Reviewing and Revising
In addition to searching for the best of what isn’t currently in CW and CWS, the HC is also responsible for reviewing the hymns currently in those volumes that will carry over to the next hymnal. The HC has some developed some philosophical guidelines pertaining to that part of its work.
We are generally content to keep the number of stanzas found in Christian Worship. However, when excellent content leads us to consider including additional stanzas, we will be open to doing so.
One frequent request has been that hymn keys be further lowered to aid singing. The HC is willing to consider lowering keys on occasion, especially if the upper range of the melody is deemed consistently too high.
That being said, we are cautious about lowering keys too frequently. A hymn’s key is part of what creates its overall “feel.” Think of a home builder. When putting in molding, he knows that oak and maple are two very different materials. When putting in flooring, he knows that laminate tile is very different from ceramic. We want to make sure that a hymn’s trim and flooring fit well with what the hymn is trying to communicate. For example, some have commented that CW uses the key of F-major rather frequently, resulting in a less-than-desirable “sameness” throughout the hymnal. We want to be sensitive to such issues when working with the key of each hymn.

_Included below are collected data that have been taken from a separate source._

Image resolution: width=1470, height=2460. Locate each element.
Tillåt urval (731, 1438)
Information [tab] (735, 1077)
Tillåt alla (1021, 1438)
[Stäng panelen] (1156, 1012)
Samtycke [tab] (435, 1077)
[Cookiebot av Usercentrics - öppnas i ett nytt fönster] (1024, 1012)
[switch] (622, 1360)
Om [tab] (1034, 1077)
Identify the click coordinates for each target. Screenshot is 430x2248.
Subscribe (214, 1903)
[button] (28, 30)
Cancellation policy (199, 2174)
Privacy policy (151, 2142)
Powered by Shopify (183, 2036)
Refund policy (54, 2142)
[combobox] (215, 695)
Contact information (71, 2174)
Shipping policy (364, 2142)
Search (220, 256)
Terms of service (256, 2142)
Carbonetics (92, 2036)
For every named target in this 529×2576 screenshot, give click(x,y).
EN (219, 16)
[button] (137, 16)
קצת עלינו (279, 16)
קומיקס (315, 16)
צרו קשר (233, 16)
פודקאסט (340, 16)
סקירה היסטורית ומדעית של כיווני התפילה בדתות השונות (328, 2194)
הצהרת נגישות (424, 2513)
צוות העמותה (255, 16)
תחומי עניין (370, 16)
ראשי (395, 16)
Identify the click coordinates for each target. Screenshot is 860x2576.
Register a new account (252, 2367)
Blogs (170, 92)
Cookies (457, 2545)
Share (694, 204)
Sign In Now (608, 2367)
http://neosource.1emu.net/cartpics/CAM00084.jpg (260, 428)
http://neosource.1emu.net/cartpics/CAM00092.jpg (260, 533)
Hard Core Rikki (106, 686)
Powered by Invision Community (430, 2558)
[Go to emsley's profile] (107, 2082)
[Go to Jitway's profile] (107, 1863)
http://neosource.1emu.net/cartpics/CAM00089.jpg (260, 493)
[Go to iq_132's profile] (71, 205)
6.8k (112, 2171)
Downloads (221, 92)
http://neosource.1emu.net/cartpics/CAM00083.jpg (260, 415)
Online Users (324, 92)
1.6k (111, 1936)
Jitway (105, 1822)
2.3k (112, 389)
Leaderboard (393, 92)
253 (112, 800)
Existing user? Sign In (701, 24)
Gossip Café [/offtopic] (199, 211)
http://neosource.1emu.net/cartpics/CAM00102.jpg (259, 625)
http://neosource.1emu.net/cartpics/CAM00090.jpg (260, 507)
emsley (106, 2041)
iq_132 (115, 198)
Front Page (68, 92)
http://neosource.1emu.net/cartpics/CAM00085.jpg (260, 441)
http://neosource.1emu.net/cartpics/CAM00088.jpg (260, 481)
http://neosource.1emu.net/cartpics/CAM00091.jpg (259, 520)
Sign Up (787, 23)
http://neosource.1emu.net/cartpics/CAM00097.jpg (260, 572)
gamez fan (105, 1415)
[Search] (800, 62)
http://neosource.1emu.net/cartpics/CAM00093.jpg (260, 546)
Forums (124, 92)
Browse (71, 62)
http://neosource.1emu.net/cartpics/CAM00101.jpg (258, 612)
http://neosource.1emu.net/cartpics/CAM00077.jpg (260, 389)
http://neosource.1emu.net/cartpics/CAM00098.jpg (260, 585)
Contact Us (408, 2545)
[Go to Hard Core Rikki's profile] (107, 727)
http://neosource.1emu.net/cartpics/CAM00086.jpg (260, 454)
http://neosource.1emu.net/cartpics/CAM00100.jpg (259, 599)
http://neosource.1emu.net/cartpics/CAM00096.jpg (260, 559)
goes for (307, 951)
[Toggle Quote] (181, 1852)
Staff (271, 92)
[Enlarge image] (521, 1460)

Where the range of certain hymns is a bit of a challenge to some, we hope singers will be willing to continue to challenge their vocal range (a healthy exercise), and that congregations and schools will continue to be committed to supplying the instruction, instruments, and acoustics that help them do so.
One area where the HC is a little more minded to make some changes is in simplifying the harmonic language of the new hymnal. Some have stated it this way: “The pew edition should be a singer’s book more than a keyboardist’s book.” We envision the pew edition containing harmonies that are more rudimentary. We plan on supplying alternate, richer harmonies apart from the pew edition.
Other revisions will make this new hymnal more of a singer’s book. Instead of many alto and tenor notes being held while the melody and bass parts move, alto and tenor notes will generally be repeated. This should support four-part singing where it makes musical sense. We are also doing our best to align melody shapes and rhythms with usage in the wider Church so that alternate musical resources become more readily available and better match what our people have before them.